• WHAT YOU HAVE TO DO:
Return only the lines from the one containing "Click the Field column header" to the end of the entries below, exactly as written, both ends included.

# # # # # # #

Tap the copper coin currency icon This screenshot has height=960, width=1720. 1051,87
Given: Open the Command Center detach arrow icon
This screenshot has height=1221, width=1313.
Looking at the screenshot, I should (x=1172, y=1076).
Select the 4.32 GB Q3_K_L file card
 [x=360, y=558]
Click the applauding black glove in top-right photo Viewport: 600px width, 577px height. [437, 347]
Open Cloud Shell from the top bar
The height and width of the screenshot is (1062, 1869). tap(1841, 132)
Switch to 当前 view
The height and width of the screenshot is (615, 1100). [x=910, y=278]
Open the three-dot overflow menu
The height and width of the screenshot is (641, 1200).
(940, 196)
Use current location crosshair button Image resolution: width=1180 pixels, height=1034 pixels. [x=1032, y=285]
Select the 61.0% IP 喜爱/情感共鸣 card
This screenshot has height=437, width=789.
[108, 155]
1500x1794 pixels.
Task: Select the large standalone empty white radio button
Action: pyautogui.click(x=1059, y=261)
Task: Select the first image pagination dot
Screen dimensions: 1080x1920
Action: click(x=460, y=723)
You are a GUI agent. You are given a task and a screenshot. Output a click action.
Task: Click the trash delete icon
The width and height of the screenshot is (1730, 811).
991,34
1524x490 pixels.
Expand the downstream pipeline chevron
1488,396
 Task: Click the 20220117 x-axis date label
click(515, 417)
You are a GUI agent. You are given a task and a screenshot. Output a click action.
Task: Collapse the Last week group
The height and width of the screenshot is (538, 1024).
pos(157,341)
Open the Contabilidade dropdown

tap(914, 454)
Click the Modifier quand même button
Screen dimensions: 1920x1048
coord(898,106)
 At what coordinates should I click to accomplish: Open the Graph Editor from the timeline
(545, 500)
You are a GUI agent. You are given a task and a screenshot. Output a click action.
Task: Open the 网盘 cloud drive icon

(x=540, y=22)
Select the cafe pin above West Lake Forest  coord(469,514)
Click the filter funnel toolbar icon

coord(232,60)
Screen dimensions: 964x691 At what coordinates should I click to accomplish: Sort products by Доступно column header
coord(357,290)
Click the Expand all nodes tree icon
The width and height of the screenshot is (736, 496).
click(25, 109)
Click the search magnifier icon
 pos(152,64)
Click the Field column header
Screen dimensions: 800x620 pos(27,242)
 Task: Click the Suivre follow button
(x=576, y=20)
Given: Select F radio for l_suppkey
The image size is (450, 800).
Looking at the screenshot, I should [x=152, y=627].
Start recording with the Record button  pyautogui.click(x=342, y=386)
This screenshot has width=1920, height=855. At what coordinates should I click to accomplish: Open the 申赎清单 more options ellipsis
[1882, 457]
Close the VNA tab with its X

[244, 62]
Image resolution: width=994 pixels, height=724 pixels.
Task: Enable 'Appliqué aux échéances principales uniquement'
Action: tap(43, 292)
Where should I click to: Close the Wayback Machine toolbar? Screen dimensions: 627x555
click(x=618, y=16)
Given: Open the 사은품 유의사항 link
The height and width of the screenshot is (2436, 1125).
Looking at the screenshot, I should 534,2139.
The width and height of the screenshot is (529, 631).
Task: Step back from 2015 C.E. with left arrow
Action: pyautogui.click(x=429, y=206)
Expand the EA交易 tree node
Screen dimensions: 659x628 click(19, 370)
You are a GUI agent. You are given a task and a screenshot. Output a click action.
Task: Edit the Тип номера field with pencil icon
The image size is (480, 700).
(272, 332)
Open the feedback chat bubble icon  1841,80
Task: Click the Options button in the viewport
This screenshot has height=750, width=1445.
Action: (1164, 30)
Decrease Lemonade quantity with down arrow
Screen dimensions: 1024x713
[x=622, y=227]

# # # # # # #

• RESPONSE TO THE TASK:
Click the Field column header
Screen dimensions: 800x620 pos(27,242)
 Task: Click the Suivre follow button
(x=576, y=20)
Given: Select F radio for l_suppkey
The image size is (450, 800).
Looking at the screenshot, I should [x=152, y=627].
Start recording with the Record button  pyautogui.click(x=342, y=386)
This screenshot has width=1920, height=855. At what coordinates should I click to accomplish: Open the 申赎清单 more options ellipsis
[1882, 457]
Close the VNA tab with its X

[244, 62]
Image resolution: width=994 pixels, height=724 pixels.
Task: Enable 'Appliqué aux échéances principales uniquement'
Action: tap(43, 292)
Where should I click to: Close the Wayback Machine toolbar? Screen dimensions: 627x555
click(x=618, y=16)
Given: Open the 사은품 유의사항 link
The height and width of the screenshot is (2436, 1125).
Looking at the screenshot, I should 534,2139.
The width and height of the screenshot is (529, 631).
Task: Step back from 2015 C.E. with left arrow
Action: pyautogui.click(x=429, y=206)
Expand the EA交易 tree node
Screen dimensions: 659x628 click(19, 370)
You are a GUI agent. You are given a task and a screenshot. Output a click action.
Task: Edit the Тип номера field with pencil icon
The image size is (480, 700).
(272, 332)
Open the feedback chat bubble icon  1841,80
Task: Click the Options button in the viewport
This screenshot has height=750, width=1445.
Action: (1164, 30)
Decrease Lemonade quantity with down arrow
Screen dimensions: 1024x713
[x=622, y=227]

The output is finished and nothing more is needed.